At Human Rights Watch, we usually see our work as having three parts – investigate, expose, change – and Twitter has become critical to all three.

When we are investigating human rights abuses around the world, we use Twitter to help us identify areas of concern and even gather evidence at times, followed, of course, by extensive efforts to confirm information through witness interviews, on-the-ground research and analysis of documentation including where appropriate satellite imagery.

Once we have confirmed abuses are taking place, we use Twitter to help expose them and point out those responsible. Sometimes we are even live-tweeting abuses from the field almost as they happen in real-time, such as our researchers have been doing on the Myanmar-Bangladesh border.

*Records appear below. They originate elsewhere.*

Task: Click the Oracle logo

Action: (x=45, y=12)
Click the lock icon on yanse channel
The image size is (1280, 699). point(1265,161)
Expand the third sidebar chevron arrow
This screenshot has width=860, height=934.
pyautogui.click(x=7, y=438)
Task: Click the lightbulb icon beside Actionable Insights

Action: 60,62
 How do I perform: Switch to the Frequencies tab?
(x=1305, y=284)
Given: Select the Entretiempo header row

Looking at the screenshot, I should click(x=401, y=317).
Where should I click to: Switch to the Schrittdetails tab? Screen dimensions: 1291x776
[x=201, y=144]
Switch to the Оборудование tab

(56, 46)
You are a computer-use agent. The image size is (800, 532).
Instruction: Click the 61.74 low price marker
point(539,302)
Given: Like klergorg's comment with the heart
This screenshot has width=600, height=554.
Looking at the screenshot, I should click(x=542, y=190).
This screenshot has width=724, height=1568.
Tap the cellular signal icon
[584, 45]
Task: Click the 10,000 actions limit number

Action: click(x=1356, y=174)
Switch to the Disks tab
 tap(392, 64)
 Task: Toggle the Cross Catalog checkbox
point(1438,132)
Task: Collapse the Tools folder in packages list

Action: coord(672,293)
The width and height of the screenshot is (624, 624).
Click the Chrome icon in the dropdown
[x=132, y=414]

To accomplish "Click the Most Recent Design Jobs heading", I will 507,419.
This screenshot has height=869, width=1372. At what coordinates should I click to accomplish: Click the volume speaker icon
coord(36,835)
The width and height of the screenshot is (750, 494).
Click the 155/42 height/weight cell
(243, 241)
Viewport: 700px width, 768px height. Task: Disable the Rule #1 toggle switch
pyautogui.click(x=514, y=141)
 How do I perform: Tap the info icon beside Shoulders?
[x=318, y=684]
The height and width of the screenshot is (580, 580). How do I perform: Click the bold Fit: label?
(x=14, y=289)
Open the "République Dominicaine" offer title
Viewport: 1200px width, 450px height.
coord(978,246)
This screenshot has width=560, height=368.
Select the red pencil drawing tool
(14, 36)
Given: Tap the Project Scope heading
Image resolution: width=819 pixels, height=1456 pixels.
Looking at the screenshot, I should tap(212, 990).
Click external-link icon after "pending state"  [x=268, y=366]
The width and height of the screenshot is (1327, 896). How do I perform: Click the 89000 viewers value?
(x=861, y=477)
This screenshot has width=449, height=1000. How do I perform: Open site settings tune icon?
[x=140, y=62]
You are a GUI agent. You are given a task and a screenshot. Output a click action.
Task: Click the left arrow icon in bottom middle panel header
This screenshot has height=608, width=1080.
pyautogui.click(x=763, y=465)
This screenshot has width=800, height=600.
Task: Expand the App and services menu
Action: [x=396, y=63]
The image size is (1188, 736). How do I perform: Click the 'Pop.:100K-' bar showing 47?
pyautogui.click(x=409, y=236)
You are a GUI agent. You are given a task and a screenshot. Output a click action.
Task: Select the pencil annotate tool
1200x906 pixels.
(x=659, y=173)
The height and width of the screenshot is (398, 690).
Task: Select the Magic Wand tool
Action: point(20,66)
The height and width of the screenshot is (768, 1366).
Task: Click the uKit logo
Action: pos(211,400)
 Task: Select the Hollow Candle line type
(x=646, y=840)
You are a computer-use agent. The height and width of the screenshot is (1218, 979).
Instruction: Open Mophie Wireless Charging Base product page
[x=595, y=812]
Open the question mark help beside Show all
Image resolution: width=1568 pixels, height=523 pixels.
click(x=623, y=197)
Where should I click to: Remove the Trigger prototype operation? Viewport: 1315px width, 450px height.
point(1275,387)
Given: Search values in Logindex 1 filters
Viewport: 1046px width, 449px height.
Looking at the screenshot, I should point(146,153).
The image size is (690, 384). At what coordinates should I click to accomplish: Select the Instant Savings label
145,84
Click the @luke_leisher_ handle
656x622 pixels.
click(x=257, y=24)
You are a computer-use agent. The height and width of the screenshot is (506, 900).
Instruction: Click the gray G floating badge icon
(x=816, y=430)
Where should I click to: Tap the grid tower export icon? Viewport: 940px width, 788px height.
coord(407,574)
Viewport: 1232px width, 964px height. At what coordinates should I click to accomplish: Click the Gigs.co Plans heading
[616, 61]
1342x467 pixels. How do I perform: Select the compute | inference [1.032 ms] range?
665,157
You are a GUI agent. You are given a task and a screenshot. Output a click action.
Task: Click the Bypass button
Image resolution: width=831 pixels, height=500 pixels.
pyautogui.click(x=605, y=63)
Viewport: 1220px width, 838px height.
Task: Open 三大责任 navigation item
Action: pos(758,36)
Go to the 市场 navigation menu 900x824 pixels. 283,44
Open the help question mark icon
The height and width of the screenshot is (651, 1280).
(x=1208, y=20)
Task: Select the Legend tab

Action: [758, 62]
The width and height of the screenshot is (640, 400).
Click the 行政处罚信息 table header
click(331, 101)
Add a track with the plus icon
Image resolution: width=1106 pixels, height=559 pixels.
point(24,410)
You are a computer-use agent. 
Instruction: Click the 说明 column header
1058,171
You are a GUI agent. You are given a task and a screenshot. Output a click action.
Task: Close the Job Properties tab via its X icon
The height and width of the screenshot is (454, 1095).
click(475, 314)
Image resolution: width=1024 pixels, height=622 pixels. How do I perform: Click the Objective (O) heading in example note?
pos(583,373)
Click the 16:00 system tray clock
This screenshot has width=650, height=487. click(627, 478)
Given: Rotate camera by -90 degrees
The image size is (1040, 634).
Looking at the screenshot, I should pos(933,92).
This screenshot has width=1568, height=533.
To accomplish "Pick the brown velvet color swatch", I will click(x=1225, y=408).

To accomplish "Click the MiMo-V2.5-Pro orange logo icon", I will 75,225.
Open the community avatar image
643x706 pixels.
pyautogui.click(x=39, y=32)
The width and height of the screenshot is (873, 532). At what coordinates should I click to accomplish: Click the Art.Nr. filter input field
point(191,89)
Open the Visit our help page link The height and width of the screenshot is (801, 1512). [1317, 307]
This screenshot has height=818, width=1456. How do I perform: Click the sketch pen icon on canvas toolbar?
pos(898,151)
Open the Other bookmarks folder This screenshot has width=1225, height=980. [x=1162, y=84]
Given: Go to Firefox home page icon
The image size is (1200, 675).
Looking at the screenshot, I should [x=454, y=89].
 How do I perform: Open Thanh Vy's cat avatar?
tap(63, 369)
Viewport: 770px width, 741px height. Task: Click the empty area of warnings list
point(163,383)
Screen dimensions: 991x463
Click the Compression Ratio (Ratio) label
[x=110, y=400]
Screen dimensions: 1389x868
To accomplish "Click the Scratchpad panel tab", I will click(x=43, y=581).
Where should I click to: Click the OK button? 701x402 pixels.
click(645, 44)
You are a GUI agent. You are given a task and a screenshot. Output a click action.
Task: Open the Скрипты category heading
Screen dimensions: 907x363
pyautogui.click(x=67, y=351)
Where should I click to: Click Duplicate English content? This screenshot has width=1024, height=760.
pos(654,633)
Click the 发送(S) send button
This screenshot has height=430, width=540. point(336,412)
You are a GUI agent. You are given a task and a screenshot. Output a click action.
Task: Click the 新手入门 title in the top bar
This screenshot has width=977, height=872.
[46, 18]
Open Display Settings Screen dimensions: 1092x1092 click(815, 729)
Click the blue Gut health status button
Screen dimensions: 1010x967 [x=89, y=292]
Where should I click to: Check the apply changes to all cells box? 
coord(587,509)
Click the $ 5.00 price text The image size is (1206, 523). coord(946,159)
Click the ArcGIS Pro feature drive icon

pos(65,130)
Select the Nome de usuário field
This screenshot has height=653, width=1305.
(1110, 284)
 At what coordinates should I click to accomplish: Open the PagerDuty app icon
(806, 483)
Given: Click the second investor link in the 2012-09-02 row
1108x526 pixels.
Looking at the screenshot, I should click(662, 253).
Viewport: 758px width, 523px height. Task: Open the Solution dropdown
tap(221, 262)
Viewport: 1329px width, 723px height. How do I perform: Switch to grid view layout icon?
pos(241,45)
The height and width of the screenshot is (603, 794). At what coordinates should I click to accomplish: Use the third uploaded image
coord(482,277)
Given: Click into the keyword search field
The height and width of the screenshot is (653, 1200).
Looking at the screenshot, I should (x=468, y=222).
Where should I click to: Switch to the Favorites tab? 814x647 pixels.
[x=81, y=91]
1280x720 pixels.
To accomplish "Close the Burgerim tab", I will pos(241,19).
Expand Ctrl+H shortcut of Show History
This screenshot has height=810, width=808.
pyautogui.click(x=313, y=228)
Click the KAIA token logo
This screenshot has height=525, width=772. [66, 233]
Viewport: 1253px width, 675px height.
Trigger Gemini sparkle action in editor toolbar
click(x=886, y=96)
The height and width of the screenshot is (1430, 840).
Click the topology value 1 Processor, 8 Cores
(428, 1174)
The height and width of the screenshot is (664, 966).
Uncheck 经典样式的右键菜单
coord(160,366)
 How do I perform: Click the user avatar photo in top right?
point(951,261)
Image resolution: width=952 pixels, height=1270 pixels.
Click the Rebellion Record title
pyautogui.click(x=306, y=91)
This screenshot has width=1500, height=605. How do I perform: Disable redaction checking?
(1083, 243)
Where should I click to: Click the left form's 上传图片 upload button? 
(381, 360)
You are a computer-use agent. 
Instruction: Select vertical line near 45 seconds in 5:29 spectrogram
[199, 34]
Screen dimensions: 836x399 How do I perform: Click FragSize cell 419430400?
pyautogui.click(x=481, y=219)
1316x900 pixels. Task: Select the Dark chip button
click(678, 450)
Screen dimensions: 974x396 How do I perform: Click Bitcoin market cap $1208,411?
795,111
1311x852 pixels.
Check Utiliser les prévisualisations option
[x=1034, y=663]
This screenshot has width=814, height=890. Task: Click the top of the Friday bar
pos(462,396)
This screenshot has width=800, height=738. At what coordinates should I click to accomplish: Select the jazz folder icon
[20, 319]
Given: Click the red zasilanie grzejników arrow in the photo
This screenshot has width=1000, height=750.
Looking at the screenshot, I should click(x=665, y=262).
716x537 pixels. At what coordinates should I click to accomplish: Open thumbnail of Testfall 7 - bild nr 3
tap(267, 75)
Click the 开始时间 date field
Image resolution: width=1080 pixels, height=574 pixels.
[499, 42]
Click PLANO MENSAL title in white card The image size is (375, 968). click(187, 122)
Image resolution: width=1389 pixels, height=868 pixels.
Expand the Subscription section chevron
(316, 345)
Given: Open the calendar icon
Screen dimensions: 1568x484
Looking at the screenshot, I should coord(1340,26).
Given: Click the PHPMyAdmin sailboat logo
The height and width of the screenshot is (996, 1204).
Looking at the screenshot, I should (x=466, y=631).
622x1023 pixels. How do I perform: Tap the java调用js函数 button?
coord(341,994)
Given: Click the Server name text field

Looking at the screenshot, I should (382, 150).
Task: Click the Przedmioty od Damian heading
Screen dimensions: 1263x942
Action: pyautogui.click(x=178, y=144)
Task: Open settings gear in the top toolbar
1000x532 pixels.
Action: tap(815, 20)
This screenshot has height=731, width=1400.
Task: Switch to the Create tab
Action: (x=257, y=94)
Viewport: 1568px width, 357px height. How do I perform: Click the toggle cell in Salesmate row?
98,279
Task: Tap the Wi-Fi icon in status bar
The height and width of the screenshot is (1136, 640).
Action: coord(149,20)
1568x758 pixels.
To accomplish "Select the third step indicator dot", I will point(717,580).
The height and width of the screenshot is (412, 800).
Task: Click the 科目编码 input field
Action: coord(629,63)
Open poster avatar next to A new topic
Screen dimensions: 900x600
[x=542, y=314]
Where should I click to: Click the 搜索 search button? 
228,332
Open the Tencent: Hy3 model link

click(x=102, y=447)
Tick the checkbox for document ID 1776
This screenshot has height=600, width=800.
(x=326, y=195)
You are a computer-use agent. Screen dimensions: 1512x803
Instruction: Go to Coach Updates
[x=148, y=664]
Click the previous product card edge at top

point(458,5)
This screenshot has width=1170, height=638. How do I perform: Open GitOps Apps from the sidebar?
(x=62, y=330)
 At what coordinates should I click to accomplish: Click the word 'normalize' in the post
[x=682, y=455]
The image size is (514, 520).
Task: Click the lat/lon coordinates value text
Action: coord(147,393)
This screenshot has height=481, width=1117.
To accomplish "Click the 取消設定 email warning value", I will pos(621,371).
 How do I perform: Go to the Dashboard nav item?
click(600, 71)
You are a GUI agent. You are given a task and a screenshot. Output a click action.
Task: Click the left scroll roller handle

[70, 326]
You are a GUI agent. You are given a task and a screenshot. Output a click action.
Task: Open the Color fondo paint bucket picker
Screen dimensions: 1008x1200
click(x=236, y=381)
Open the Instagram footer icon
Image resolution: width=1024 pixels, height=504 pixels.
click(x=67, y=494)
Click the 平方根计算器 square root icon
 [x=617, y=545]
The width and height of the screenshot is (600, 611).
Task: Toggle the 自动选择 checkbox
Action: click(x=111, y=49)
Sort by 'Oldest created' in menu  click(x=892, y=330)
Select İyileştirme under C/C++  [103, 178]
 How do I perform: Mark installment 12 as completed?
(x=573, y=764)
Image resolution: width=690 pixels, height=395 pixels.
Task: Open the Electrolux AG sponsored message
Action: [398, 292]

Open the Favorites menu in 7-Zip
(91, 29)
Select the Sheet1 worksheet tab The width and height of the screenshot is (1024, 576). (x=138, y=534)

With nearly 3.5 million followers on our English-language account, plus another million or more on our accounts in other languages and on staff accounts, we have a commanding reach that brings instant interest.

Recently we’ve been making efforts to harness the power of this large following through digital campaigns. Twitter is integral to this effort because we’re able to use the platform to target key decision makers and the journalists who might help us influence them. Driving public pressure, media coverage, and political-diplomatic concern around an important issue, with Twitter as part of a multifaceted advocacy effort, helps us bring about that third and most important goal: positive change.

Of course, global attention does not mean immediate results. On rare occasions, we get a government to make a quick policy reversal, but more often it takes far longer –  sometimes years – to get the argument to sink and improve a situation on the ground. And we have to be careful not to confuse Twitter success with real success: Follower numbers, retweets and mentions are nice, but the ultimate aim is improving people’s lives in the real world.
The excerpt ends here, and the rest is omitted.